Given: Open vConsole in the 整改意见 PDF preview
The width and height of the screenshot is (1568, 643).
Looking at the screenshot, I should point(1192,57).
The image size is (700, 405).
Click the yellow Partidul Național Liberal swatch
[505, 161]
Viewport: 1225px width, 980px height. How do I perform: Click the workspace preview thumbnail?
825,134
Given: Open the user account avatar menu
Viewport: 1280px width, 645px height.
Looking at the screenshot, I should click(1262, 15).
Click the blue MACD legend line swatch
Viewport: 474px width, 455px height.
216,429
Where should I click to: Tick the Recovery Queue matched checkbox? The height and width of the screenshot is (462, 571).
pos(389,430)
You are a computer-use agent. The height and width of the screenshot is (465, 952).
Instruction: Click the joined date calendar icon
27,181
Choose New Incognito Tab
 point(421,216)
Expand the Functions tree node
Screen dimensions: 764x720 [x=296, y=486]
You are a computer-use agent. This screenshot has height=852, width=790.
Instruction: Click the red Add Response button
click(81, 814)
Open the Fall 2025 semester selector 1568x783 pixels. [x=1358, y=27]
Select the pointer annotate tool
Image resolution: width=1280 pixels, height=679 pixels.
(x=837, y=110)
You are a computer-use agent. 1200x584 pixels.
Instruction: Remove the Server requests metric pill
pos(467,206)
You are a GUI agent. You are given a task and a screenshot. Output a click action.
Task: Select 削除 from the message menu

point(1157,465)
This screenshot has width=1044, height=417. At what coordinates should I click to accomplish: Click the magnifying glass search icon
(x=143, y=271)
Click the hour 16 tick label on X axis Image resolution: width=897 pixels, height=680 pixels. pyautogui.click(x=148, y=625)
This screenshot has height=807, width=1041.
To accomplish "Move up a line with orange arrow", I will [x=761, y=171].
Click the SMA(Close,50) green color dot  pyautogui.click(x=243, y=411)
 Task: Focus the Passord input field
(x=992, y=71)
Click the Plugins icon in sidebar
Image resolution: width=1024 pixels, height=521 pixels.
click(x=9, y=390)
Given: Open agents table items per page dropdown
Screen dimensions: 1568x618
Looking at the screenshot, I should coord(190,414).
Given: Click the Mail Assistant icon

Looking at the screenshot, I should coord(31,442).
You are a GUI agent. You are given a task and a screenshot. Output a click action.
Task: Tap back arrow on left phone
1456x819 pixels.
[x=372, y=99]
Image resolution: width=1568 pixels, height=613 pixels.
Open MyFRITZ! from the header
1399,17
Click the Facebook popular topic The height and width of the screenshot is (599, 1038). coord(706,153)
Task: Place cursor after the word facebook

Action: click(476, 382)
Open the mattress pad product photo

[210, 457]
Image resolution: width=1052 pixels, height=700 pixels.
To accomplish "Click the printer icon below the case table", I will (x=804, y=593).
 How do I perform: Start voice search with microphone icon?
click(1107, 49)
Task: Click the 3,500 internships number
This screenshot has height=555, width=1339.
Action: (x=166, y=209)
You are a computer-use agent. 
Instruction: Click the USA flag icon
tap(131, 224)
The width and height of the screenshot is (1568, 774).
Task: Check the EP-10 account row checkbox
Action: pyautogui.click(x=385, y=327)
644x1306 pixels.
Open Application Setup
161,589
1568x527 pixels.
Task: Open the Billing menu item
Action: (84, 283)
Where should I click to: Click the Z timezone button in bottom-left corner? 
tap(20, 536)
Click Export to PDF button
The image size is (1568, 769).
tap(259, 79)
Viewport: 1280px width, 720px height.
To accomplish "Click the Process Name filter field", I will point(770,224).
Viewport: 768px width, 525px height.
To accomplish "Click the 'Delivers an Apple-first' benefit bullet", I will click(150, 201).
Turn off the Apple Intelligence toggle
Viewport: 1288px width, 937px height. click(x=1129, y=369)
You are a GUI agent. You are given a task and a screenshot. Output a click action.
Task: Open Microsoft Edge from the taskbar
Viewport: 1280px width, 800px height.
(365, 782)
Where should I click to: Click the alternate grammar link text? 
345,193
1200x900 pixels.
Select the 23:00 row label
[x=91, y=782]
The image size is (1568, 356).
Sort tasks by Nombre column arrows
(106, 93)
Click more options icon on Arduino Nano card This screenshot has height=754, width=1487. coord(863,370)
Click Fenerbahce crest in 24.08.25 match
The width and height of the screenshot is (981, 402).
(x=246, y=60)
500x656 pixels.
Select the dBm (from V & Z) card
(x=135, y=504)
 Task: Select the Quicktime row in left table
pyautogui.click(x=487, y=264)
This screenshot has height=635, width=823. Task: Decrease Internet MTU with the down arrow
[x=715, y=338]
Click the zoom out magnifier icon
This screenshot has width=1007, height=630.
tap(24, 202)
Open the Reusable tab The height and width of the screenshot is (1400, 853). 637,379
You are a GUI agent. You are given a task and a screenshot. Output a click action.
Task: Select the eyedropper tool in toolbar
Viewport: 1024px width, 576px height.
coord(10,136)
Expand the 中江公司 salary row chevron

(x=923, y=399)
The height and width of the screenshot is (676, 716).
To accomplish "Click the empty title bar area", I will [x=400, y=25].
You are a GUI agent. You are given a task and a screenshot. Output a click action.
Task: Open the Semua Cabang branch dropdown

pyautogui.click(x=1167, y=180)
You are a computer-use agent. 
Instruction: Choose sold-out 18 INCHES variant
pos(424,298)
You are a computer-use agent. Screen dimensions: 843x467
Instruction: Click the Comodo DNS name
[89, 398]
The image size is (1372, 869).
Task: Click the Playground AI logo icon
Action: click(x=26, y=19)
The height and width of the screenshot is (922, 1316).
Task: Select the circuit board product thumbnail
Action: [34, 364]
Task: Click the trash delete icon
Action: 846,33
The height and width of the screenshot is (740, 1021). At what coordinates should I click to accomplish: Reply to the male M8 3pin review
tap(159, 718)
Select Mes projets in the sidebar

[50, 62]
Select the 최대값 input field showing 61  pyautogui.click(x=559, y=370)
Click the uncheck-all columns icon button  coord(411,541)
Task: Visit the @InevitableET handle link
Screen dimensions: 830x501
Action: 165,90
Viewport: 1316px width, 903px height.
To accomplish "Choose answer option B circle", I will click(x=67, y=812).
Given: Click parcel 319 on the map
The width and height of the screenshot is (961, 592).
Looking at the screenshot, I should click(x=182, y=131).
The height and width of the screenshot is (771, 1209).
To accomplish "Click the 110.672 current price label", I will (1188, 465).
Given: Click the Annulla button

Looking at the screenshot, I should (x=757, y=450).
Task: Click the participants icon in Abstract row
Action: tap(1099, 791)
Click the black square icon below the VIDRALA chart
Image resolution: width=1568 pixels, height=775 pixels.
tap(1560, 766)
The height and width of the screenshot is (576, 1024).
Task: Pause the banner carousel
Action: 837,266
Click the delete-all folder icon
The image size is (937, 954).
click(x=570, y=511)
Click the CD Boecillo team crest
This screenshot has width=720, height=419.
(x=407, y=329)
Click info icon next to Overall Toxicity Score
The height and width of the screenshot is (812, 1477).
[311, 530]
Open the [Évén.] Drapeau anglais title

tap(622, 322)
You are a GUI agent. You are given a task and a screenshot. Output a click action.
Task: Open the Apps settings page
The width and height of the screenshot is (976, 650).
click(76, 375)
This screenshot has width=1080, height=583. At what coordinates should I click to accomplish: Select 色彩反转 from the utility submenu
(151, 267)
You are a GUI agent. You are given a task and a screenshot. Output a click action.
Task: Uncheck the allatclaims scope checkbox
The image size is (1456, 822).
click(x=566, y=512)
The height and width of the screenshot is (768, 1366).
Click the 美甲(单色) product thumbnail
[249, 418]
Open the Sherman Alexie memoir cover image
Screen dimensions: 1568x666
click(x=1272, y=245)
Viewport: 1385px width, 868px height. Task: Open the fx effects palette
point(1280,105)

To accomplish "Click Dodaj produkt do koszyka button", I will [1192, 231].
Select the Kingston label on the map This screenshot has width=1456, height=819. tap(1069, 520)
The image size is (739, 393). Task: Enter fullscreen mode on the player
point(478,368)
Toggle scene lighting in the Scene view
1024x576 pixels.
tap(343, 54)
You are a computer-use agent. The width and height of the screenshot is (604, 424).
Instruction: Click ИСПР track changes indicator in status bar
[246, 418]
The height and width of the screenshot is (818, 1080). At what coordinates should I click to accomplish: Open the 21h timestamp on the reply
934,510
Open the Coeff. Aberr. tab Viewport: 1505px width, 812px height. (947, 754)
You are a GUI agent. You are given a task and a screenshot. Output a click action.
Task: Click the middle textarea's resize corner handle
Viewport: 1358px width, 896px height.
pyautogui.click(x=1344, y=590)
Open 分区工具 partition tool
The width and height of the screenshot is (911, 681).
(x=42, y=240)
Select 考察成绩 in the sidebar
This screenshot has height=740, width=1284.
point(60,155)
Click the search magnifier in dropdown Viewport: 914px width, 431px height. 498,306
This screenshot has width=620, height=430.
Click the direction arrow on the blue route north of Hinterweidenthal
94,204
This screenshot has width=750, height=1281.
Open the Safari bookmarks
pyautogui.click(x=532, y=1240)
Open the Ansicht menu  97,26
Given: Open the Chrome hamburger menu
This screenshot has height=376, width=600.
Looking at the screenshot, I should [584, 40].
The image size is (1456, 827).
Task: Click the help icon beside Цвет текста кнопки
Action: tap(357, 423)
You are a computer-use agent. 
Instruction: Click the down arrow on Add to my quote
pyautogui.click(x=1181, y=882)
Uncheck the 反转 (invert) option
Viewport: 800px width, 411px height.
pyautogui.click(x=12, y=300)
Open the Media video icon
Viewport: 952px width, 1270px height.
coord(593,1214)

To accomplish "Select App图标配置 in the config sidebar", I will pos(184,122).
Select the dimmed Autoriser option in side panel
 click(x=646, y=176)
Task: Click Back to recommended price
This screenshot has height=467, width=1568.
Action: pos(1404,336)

__Task goal__: In the records above, how many lines hold "computer"? Only the number is wanted.

__Answer box__: 8